§ Directions for this task
Wherever a line in the data below holds "computer", copy that line.

§ Source records
-- -- --
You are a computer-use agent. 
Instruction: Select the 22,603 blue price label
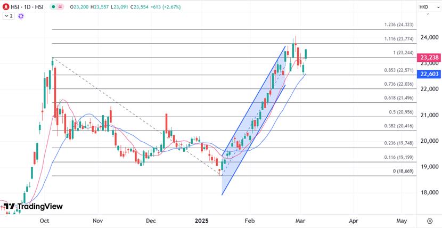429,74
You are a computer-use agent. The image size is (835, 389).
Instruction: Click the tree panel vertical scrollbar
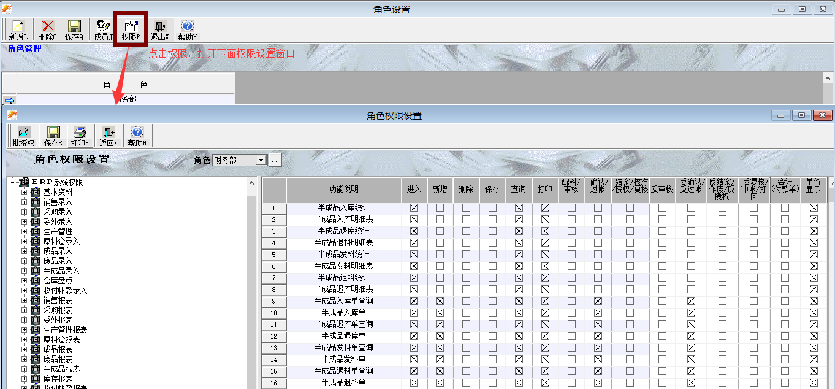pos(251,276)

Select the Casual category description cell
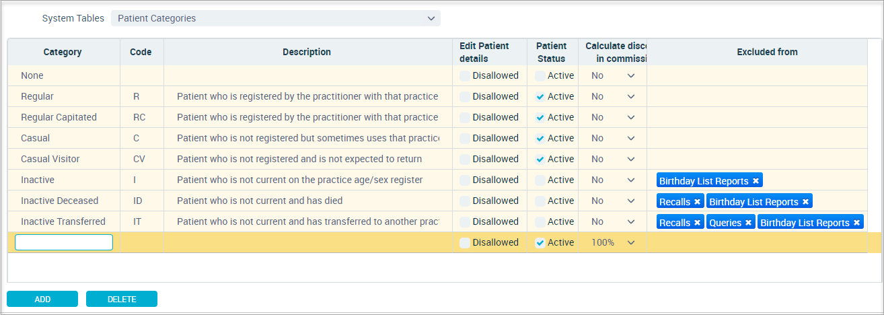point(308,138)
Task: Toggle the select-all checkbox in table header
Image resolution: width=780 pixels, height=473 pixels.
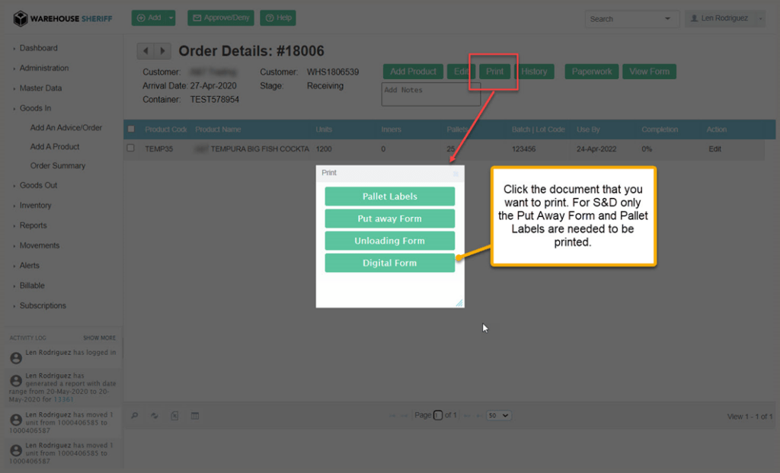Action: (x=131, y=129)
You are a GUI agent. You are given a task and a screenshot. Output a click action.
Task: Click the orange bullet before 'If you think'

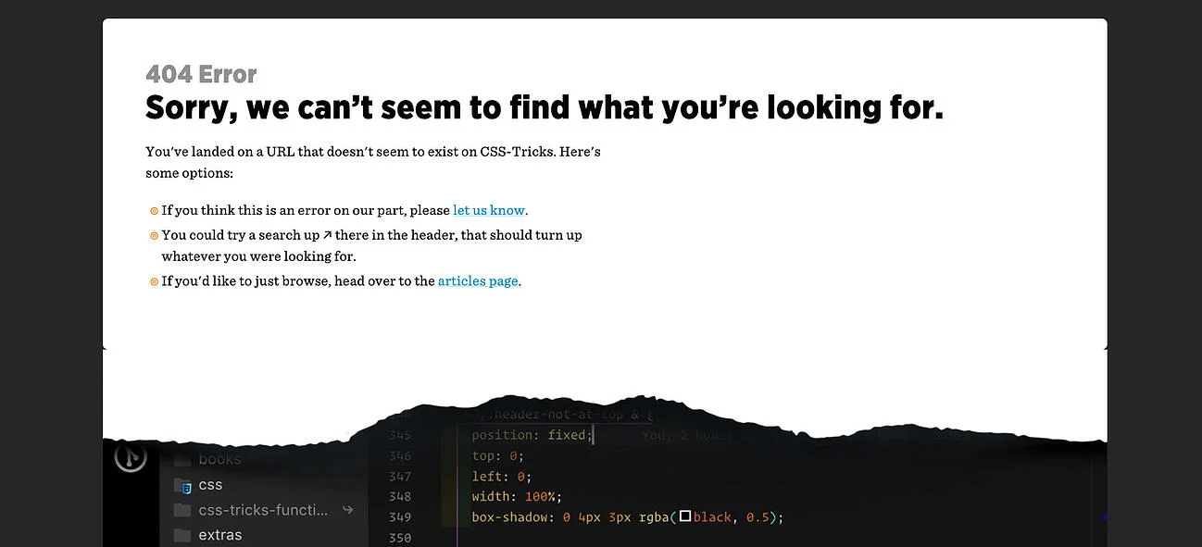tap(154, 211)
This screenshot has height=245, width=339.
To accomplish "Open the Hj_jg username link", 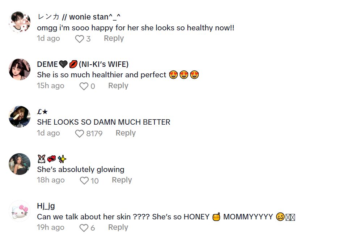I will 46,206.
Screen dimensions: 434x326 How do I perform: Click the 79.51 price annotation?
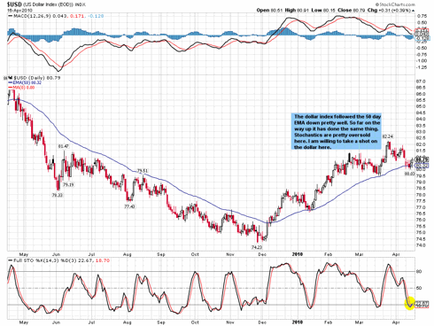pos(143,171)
-- -- --
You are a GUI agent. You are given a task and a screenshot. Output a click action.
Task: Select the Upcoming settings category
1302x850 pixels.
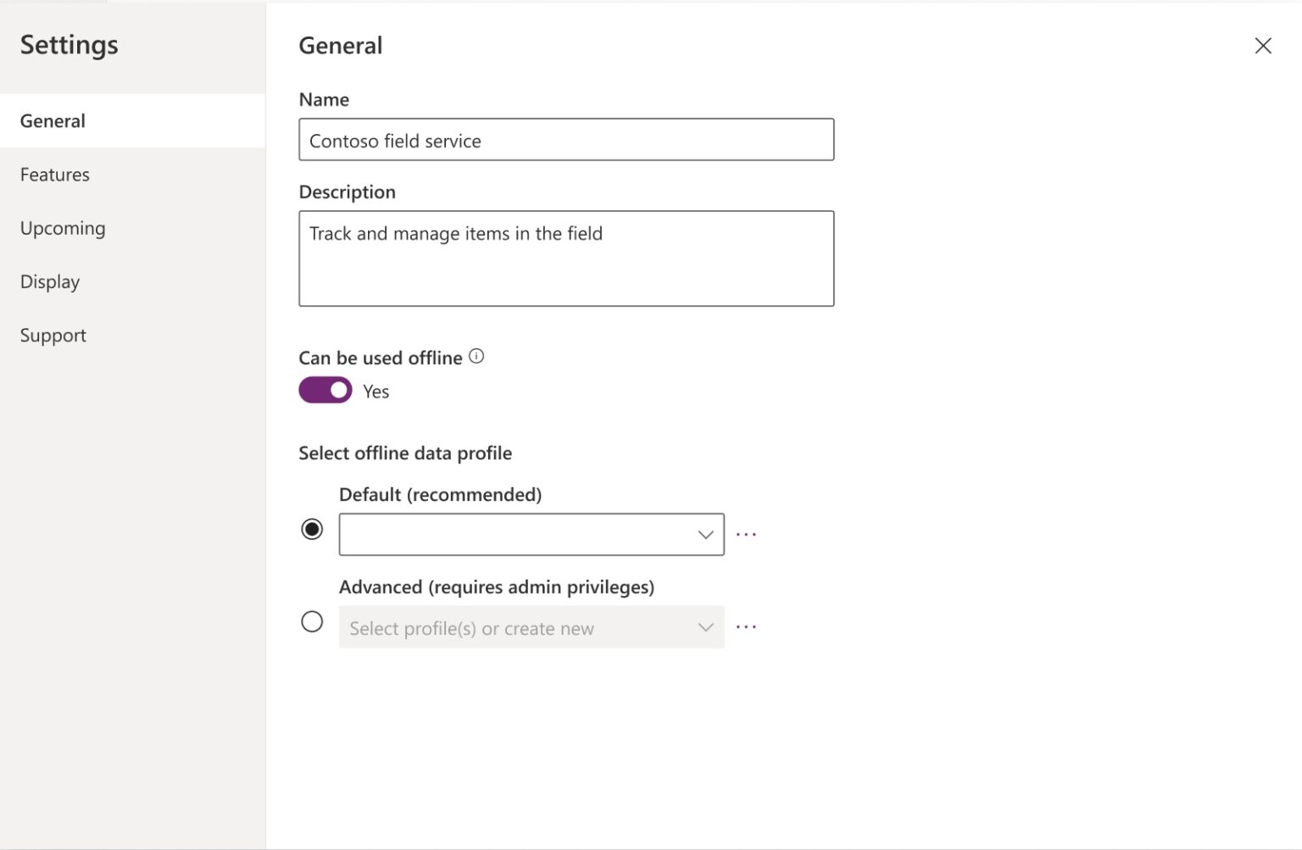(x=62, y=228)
-- -- --
§ Answer
You are a computer-use agent. 
You are a computer-use agent. The image size is (835, 389).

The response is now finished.